Work instructions: The response should contain every entry, reproduced exactly.

Material for the task:
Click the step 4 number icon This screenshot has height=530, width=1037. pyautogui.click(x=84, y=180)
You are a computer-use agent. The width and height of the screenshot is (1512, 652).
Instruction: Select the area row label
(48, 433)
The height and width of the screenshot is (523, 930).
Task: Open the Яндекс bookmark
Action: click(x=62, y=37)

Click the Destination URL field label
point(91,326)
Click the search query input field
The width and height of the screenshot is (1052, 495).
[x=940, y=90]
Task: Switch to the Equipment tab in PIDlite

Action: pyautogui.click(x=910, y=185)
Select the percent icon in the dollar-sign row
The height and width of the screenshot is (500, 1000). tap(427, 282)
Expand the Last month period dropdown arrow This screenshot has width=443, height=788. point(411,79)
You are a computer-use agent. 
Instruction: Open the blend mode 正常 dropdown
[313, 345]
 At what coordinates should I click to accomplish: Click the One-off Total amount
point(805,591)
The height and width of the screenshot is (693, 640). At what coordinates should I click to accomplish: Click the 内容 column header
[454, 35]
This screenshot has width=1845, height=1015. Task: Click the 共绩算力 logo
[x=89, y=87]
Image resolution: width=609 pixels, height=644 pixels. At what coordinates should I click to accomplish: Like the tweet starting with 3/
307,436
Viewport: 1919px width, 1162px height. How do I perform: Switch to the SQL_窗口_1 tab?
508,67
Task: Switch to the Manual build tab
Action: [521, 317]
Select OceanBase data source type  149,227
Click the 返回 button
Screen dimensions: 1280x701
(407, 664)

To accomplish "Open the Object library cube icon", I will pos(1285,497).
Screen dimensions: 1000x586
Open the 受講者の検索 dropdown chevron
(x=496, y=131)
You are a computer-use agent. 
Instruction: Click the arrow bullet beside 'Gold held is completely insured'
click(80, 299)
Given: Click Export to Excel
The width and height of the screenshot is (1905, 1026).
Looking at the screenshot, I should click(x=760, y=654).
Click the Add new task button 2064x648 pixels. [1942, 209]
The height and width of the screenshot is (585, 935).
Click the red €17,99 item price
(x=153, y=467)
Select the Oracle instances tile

Exercise output:
Click the step 4 number icon This screenshot has height=530, width=1037. pyautogui.click(x=84, y=180)
You are a computer-use agent. The width and height of the screenshot is (1512, 652).
Instruction: Select the area row label
(48, 433)
The height and width of the screenshot is (523, 930).
Task: Open the Яндекс bookmark
Action: click(x=62, y=37)

Click the Destination URL field label
point(91,326)
Click the search query input field
The width and height of the screenshot is (1052, 495).
[x=940, y=90]
Task: Switch to the Equipment tab in PIDlite

Action: pyautogui.click(x=910, y=185)
Select the percent icon in the dollar-sign row
The height and width of the screenshot is (500, 1000). tap(427, 282)
Expand the Last month period dropdown arrow This screenshot has width=443, height=788. point(411,79)
You are a computer-use agent. 
Instruction: Open the blend mode 正常 dropdown
[313, 345]
 At what coordinates should I click to accomplish: Click the One-off Total amount
point(805,591)
The height and width of the screenshot is (693, 640). At what coordinates should I click to accomplish: Click the 内容 column header
[454, 35]
This screenshot has width=1845, height=1015. Task: Click the 共绩算力 logo
[x=89, y=87]
Image resolution: width=609 pixels, height=644 pixels. At what coordinates should I click to accomplish: Like the tweet starting with 3/
307,436
Viewport: 1919px width, 1162px height. How do I perform: Switch to the SQL_窗口_1 tab?
508,67
Task: Switch to the Manual build tab
Action: [521, 317]
Select OceanBase data source type  149,227
Click the 返回 button
Screen dimensions: 1280x701
(407, 664)

To accomplish "Open the Object library cube icon", I will pos(1285,497).
Screen dimensions: 1000x586
Open the 受講者の検索 dropdown chevron
(x=496, y=131)
You are a computer-use agent. 
Instruction: Click the arrow bullet beside 'Gold held is completely insured'
click(80, 299)
Given: Click Export to Excel
The width and height of the screenshot is (1905, 1026).
Looking at the screenshot, I should click(x=760, y=654).
Click the Add new task button 2064x648 pixels. [1942, 209]
The height and width of the screenshot is (585, 935).
Click the red €17,99 item price
(x=153, y=467)
Select the Oracle instances tile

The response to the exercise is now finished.